Perhaps the best known of the Commencement honorees, Richard Ford will speak at the Rackham Commencement ceremony at Hill Auditorium on May 1st. In 1996, Ford's novel Independence Day (not the basis for the movie) won both the Pulitzer Prize for Fiction and the PEN/Faulkner Award - the first book ever to do so. His first novel, A Piece of My Heart, was published in 1976, and nominated for the Ernest Hemingway Award for Best First Novel. His other works include the novels The Ultimate Good Luck (1981); The Sportswriter (1983) - of which Independence Day was the sequel; Wildlife (1990); a collection of short stories, Rock Springs (1987); and Women with Men (1997), a collection of three novellas.

Born in 1944 in Jackson, Mississippi, he attended Michigan State University and studied literature. In between a brief stint in law school and earning his M.F.A. at the University of California at Irvine in 1970, Ford worked a variety of odd jobs, including teaching junior high school, and becoming assistant science editor at American Druggist magazine. In 1981, he became a sportswriter, covering baseball and college football for Inside Sports in New York. His connection to the U-M goes back almost three decades: he was a member of the Michigan Society of Fellows in 1971-74, a faculty member in 1975-76, and the Avery Hopwood Memorial Lecturer in 1992. He has also taught at williams College, Princeton University, and is now a visiting lecturer at Northwestern University.

Edward Said

Said might very well be the most controversial of the honorary degree recipients. Born in Jerusalem, in 1948 Said and his family were dispossessed from Palestine and settled in Cairo, Egypt. He attended the Victorian College in Egypt, and earned his Ph.D. from Harvard, where he won the Bowdoin Prize. He joined the faculty at Columbia University in 1963, and has taught in the fields of history, music, and literature.
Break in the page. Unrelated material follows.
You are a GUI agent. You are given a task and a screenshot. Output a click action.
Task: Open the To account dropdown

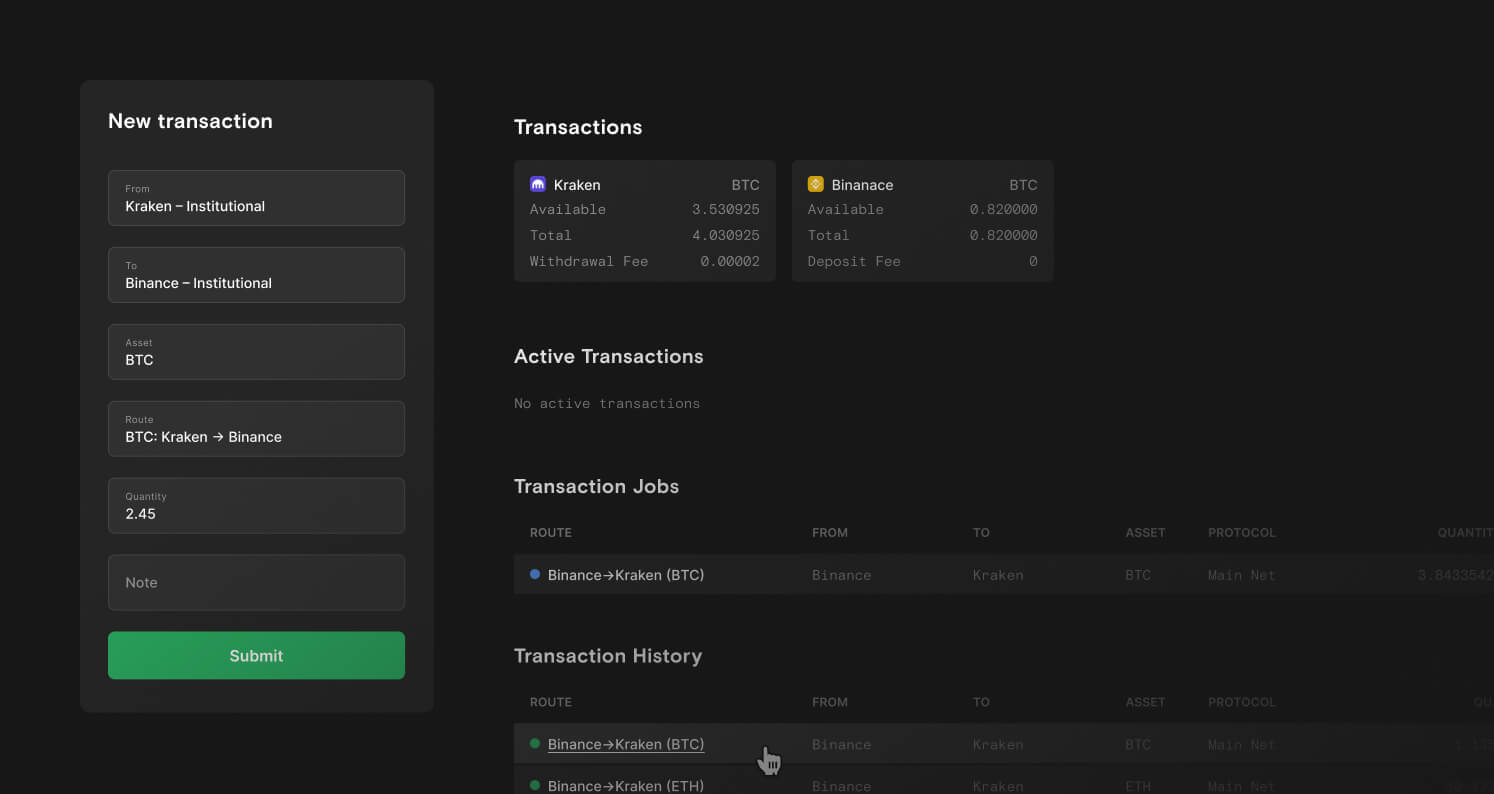(256, 275)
Said is well-known in the world of academia, having lectured at more than 150 universities and colleges in the United States, Canada, and Europe.
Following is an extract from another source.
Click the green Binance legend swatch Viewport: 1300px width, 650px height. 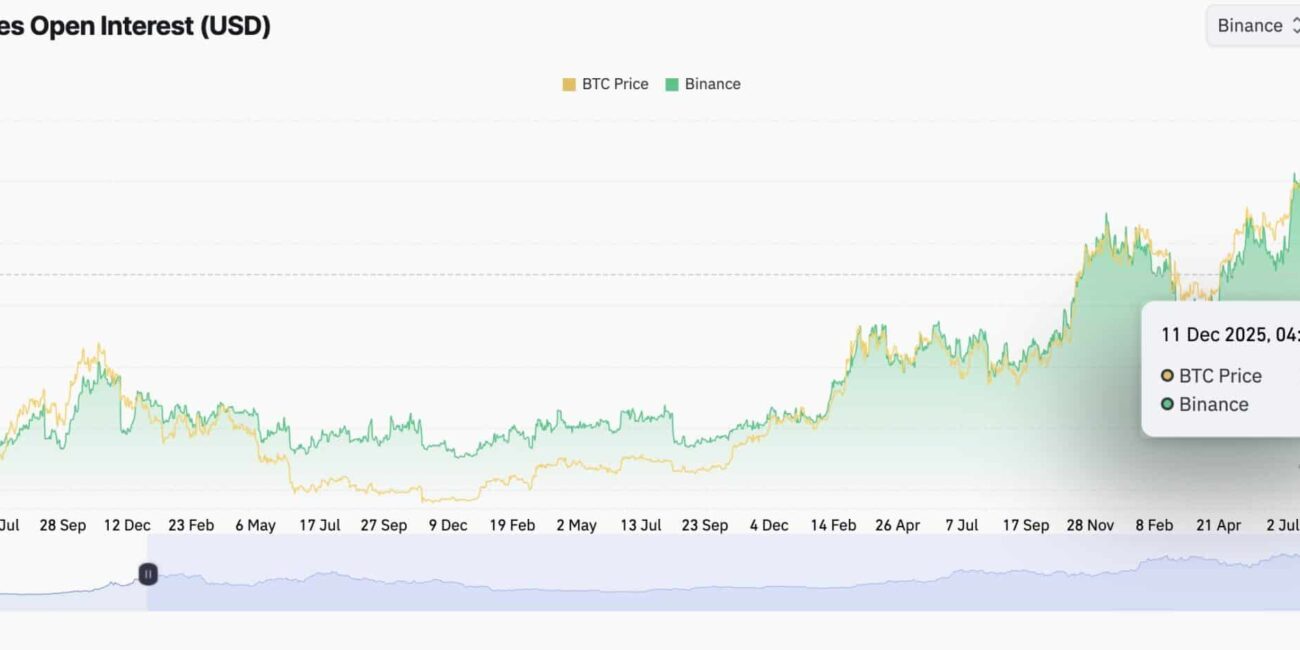[672, 85]
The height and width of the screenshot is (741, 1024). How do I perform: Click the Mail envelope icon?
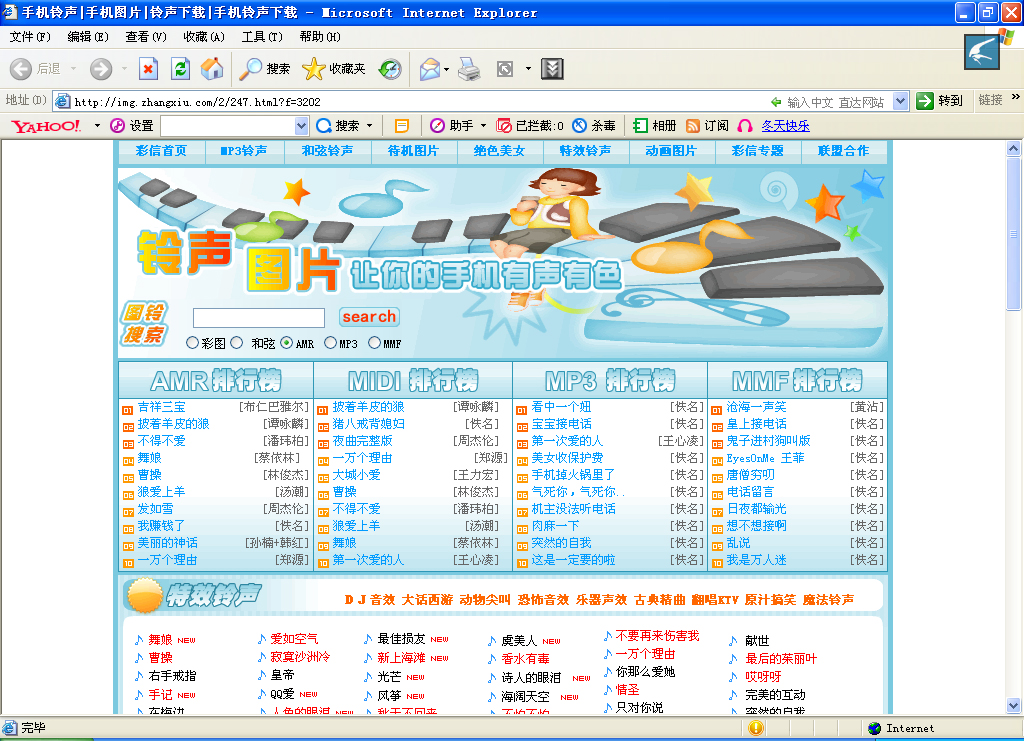click(x=429, y=69)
Professor Said is also active politically, and is considered one of the most prominent intellectuals and cultural critics in the United States today. He is a contributing writer and classical music critic for the liberal magazine The Nation, and was a member of the Palestine National Council, an arm of the Palestine Liberation Organization (PLO), for fourteen years. He has been an outspoken advocate for Palestinian self-determination, and has recently been extremely critical of the Middle East peace process, believing that the Palestinian leadership has made too many concessions to Isreal and the United States. In many of his books, most notably Orientalism (1978) and Culture and Imperialism (1993), Said has fiercely criticized the West. In Orientalism, his thesis was that the study of the Middle East by Western scholars was essentially an imperialist act, for it furthered the aims of imperialist powers and contributed to Western perceptions of Arabs as inferior and of Islamic culture as second-rate. Similarly, in Culture and Imperialism he argued that the West forced its culture, especially its literary culture, upon African and Asian peoples, while at the same time denigrating their indigenous cultures.

Mary Lowe Good

Good spent 25 years in academia, most recently as the Boyd Professor of Materials Science at Louisiana State University. Beginning in 1993 and until recently, she was the undersecretary for technology in the Commerce Department of the Clinton Administration. She has been a science advisor to four U.S. presidents, and also served as a member of the National Science Board for 11 years. She was most recently awarded the 1997 Priestley Medal, the highest honor of the american Chemical Society. MR


This article was published in the 22 April 1998 edition of The Michigan Review (Volume 16, Number 10).